• _Exercise directions_
Copy the material word for word, from the line containing "Task: Open Server Manager from the taskbar" through the line containing "pos(2392,203)", including both of those lines.

----------

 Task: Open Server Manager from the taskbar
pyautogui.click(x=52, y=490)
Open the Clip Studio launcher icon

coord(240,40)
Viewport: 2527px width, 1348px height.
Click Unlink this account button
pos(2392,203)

----------

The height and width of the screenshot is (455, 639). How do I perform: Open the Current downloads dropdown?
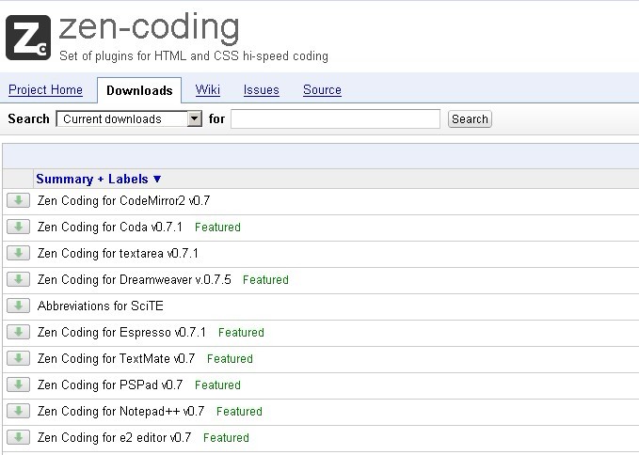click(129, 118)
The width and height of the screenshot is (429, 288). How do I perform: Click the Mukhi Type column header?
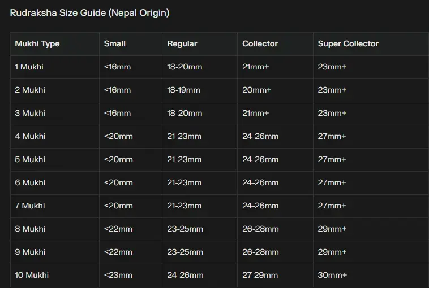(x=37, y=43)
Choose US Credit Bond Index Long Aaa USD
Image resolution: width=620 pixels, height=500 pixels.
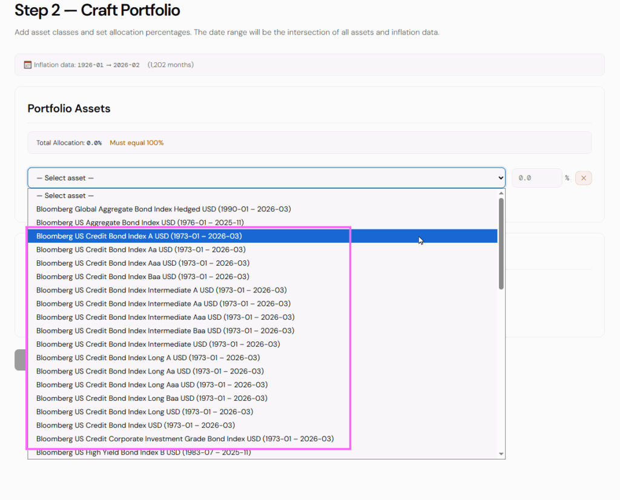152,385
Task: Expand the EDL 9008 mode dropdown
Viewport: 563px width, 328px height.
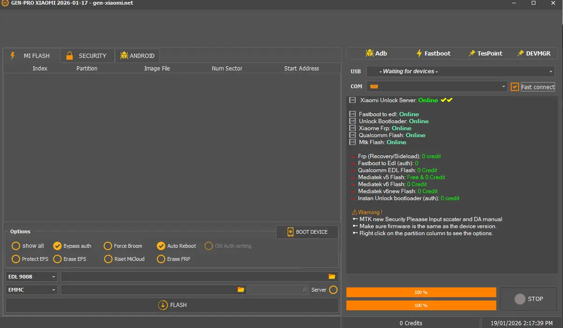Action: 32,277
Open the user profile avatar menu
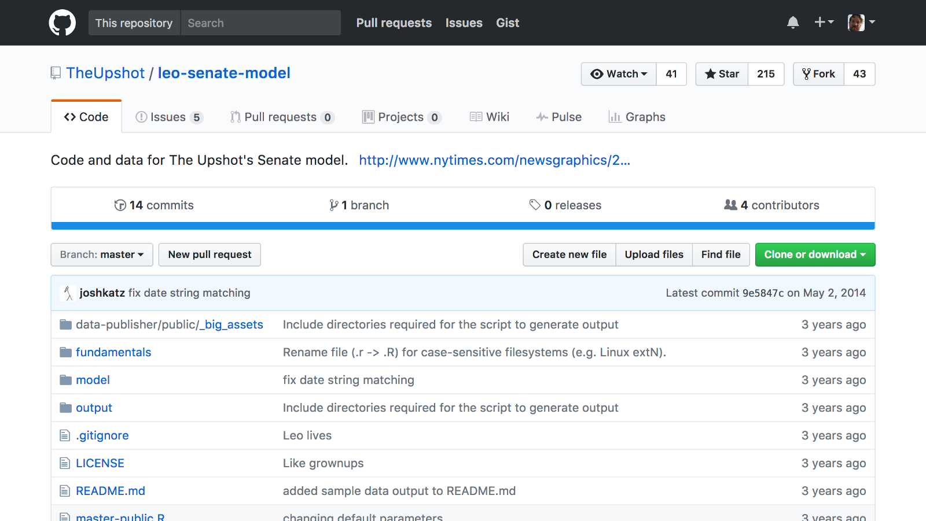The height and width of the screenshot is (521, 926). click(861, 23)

----------

• _Answer to the task_
 Task: Open Server Manager from the taskbar
pyautogui.click(x=52, y=490)
Open the Clip Studio launcher icon

coord(240,40)
Viewport: 2527px width, 1348px height.
Click Unlink this account button
pos(2392,203)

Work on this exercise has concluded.